#### [WHAT YOU NEED TO DO]
Everything from the first line of the entries below through the line holding "The width and height of the screenshot is (1568, 751)." must be printed exactly as written.

#### [RECORDS FOR THE TASK]
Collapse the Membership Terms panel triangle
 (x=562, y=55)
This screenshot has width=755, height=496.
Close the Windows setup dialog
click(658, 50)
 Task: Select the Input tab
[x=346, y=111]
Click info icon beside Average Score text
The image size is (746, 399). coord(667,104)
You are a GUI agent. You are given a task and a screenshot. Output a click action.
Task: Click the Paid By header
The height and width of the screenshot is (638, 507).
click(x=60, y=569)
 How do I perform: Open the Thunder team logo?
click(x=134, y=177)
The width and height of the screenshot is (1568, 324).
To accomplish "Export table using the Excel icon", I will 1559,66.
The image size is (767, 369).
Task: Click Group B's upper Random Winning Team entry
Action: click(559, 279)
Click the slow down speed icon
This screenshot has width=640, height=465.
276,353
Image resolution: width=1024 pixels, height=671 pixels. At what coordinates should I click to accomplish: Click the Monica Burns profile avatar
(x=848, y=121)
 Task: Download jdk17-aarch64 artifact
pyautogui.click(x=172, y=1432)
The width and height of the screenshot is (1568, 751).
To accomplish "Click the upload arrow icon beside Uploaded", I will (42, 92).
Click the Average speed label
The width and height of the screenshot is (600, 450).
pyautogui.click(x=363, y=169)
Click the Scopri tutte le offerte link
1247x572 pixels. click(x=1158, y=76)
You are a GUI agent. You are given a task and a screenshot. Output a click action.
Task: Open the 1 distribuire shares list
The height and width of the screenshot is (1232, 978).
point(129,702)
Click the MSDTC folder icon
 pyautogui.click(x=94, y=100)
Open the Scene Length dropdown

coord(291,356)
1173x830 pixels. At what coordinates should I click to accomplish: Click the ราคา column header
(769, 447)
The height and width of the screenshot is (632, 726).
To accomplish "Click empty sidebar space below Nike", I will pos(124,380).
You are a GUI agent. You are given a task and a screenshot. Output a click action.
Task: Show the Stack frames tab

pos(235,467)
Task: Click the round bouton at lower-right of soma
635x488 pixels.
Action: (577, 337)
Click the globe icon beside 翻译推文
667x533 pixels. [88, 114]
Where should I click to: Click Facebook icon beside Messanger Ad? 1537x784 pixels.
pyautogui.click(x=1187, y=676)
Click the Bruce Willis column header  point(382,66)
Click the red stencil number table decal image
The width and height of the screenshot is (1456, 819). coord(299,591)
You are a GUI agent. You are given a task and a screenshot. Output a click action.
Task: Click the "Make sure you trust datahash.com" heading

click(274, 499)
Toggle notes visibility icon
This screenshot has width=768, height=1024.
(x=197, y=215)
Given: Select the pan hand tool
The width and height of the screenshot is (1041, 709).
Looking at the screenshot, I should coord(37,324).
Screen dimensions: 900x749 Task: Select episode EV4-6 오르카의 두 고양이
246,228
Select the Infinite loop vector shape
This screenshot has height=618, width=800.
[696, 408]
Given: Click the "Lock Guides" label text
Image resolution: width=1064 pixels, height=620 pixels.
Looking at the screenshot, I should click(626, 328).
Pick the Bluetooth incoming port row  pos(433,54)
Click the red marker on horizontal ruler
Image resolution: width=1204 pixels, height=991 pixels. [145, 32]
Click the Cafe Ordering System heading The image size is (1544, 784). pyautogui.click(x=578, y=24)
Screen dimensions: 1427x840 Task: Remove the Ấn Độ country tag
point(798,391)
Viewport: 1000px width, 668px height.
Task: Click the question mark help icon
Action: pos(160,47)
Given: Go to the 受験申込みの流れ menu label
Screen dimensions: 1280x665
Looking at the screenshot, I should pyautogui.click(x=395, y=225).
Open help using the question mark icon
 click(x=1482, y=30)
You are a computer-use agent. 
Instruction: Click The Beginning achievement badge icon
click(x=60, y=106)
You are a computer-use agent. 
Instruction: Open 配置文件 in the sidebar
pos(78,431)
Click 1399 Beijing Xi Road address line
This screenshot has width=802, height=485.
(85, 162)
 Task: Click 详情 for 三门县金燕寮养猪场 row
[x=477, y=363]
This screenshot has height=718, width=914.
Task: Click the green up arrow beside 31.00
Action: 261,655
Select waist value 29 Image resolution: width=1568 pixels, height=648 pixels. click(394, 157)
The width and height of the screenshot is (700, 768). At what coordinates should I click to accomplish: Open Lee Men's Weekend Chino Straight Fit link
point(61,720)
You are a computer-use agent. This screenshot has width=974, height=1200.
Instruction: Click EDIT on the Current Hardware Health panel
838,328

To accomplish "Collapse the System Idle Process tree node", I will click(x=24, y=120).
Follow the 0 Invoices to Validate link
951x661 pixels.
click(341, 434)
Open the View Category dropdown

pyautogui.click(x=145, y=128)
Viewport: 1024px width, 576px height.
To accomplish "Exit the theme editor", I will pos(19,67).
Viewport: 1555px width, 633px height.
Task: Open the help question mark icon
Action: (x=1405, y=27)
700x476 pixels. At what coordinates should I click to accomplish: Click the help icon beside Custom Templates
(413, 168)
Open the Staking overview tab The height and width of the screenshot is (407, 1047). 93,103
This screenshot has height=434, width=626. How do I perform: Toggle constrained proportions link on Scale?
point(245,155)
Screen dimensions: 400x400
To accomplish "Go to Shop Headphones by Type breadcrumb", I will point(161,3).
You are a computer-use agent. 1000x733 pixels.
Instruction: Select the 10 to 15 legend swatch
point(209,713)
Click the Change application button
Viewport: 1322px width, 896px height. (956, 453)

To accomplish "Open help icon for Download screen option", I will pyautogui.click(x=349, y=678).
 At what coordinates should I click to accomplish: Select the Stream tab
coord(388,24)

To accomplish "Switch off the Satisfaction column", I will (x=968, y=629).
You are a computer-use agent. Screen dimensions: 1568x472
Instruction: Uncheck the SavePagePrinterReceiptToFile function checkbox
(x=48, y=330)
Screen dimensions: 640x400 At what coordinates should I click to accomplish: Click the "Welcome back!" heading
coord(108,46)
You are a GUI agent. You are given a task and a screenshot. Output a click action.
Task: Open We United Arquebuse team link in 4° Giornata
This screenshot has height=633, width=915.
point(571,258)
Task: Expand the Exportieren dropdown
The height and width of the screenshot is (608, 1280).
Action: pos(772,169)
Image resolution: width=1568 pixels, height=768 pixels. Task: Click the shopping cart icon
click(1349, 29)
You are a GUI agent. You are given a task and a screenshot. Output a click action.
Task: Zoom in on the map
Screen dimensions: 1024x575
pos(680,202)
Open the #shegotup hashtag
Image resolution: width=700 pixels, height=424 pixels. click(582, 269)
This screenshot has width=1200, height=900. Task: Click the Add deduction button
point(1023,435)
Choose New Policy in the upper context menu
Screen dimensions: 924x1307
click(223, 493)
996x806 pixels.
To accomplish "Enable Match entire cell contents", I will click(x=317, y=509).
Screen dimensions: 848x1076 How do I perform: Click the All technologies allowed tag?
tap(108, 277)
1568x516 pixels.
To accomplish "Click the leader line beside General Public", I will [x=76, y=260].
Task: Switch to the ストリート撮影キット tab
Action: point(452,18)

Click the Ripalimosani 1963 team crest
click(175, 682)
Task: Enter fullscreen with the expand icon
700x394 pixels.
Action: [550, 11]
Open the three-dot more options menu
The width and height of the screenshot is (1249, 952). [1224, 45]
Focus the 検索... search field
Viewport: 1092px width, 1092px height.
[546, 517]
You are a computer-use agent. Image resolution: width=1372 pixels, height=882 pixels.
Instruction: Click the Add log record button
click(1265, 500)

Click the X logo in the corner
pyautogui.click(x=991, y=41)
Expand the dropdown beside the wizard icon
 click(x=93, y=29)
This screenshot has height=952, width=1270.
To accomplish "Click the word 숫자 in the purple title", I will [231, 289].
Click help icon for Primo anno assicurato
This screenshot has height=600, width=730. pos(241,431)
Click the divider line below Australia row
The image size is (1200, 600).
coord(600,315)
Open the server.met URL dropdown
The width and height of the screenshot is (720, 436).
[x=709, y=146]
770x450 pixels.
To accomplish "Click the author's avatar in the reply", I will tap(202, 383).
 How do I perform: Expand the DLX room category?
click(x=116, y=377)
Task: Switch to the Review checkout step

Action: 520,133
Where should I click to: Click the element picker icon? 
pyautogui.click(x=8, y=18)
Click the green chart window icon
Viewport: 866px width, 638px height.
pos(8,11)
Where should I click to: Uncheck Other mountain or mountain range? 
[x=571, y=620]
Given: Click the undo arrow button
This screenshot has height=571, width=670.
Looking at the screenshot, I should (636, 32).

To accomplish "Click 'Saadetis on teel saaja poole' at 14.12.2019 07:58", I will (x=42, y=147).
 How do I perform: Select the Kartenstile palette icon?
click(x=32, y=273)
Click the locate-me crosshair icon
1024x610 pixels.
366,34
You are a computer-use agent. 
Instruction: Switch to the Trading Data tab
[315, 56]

#### [SOLUTION]
Collapse the Membership Terms panel triangle
 (x=562, y=55)
This screenshot has width=755, height=496.
Close the Windows setup dialog
click(658, 50)
 Task: Select the Input tab
[x=346, y=111]
Click info icon beside Average Score text
The image size is (746, 399). coord(667,104)
You are a GUI agent. You are given a task and a screenshot. Output a click action.
Task: Click the Paid By header
The height and width of the screenshot is (638, 507).
click(x=60, y=569)
 How do I perform: Open the Thunder team logo?
click(x=134, y=177)
The width and height of the screenshot is (1568, 324).
To accomplish "Export table using the Excel icon", I will 1559,66.
The image size is (767, 369).
Task: Click Group B's upper Random Winning Team entry
Action: click(559, 279)
Click the slow down speed icon
This screenshot has width=640, height=465.
276,353
Image resolution: width=1024 pixels, height=671 pixels. At what coordinates should I click to accomplish: Click the Monica Burns profile avatar
(x=848, y=121)
 Task: Download jdk17-aarch64 artifact
pyautogui.click(x=172, y=1432)
The width and height of the screenshot is (1568, 751).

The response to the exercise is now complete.